[[ SUPPLIED MATERIAL, beginning ]]

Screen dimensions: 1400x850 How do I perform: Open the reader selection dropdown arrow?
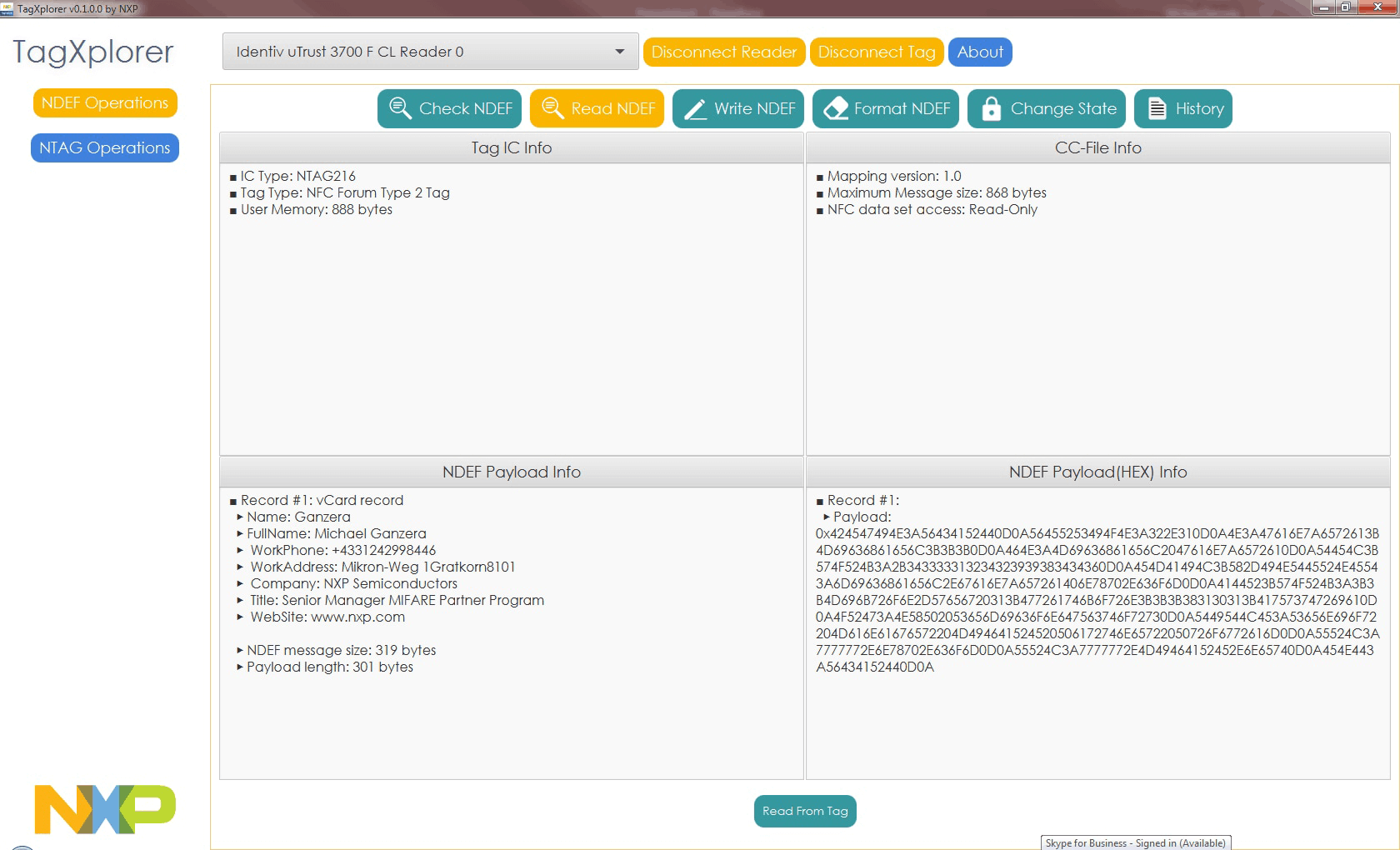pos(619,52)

[[ SUPPLIED MATERIAL, end ]]
[[ SUPPLIED MATERIAL, beginning ]]

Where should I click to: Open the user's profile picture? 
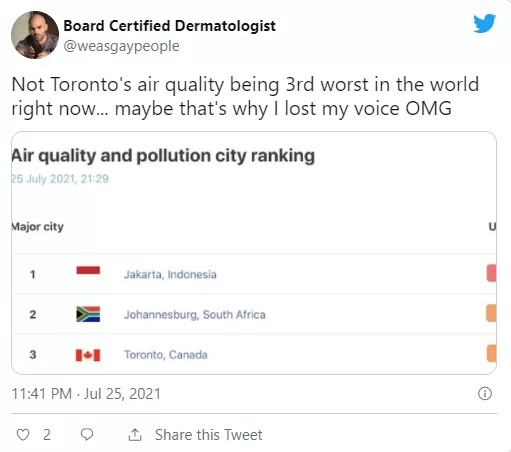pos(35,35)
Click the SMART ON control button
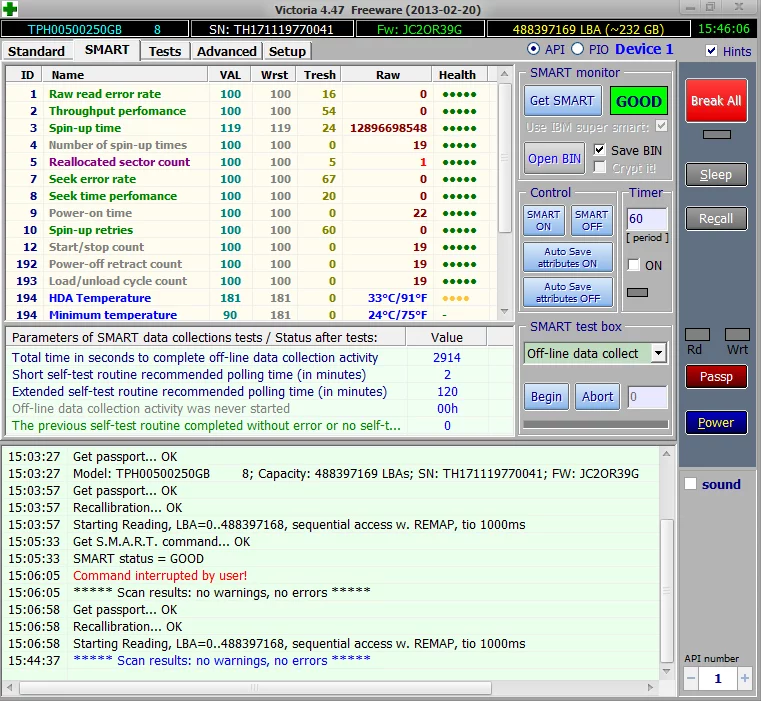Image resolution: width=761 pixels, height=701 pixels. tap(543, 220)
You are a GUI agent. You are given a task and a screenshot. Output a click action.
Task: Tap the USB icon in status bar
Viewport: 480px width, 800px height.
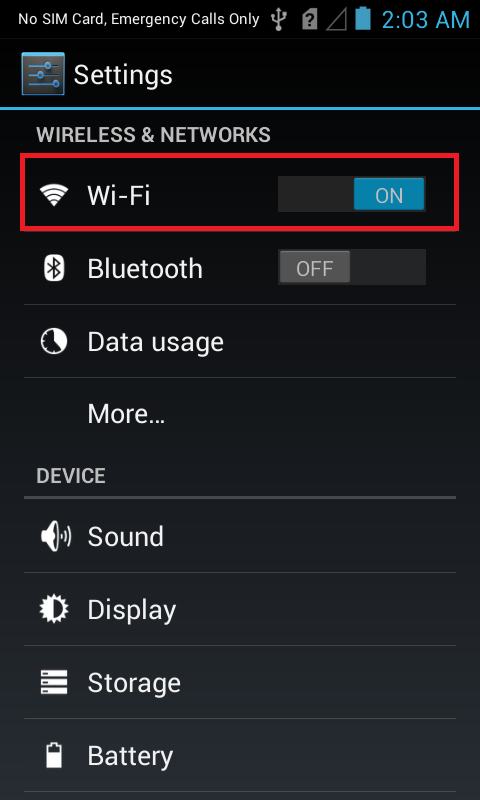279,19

[[ SUPPLIED MATERIAL, end ]]

PROBLEM TO SOLVE >> Look above and copy only the lines from the one holding "Where should I" to the one holding "Task: Tap the USB icon in status bar", both included, exactly, minus the pictures.

PROBLEM SOLUTION >>
Where should I click to: Open the user's profile picture? 
pos(35,35)
Click the SMART ON control button
Image resolution: width=761 pixels, height=701 pixels. tap(543, 220)
You are a GUI agent. You are given a task and a screenshot. Output a click action.
Task: Tap the USB icon in status bar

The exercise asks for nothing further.